#### Work required:
When you give the entries again, keep every word as it stands and drop the pictures.

━━━

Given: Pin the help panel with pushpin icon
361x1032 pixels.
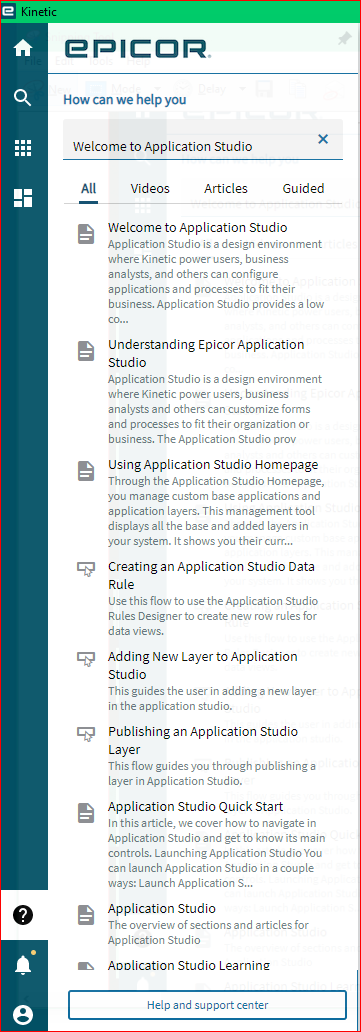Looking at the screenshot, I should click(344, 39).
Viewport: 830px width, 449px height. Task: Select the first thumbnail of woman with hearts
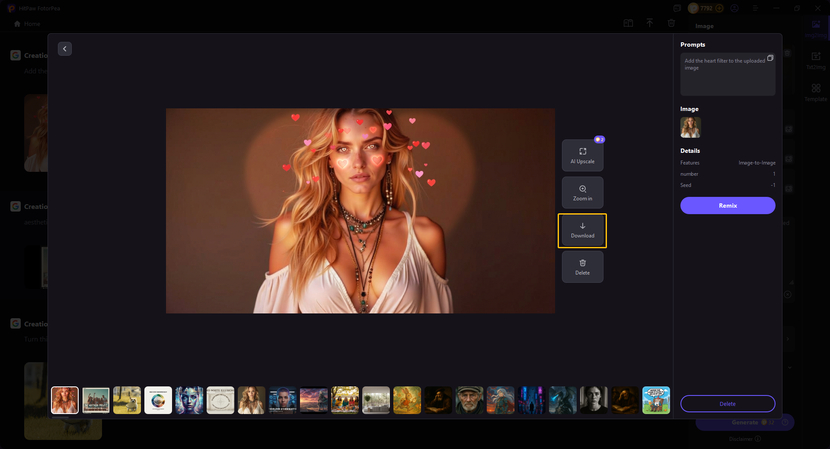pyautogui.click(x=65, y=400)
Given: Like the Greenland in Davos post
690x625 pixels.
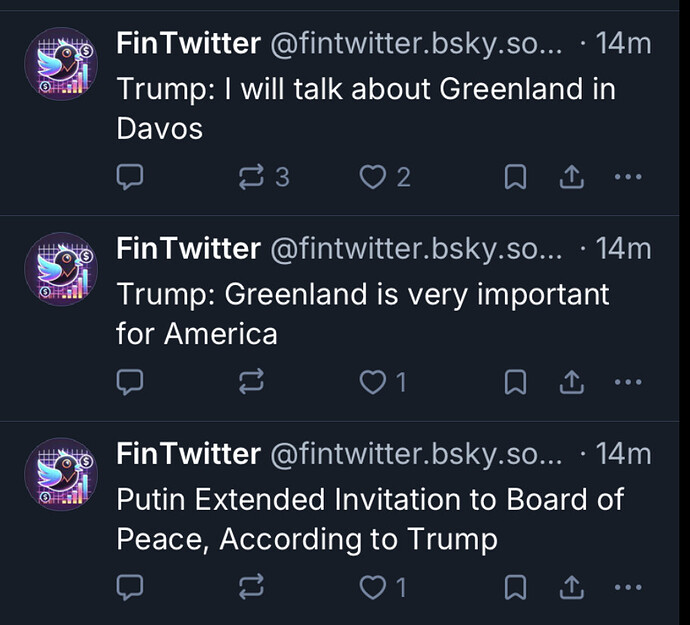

━━━

#### Completed exercise:
Given: Pin the help panel with pushpin icon
361x1032 pixels.
Looking at the screenshot, I should click(344, 39).
Viewport: 830px width, 449px height. Task: Select the first thumbnail of woman with hearts
pyautogui.click(x=65, y=400)
Given: Like the Greenland in Davos post
690x625 pixels.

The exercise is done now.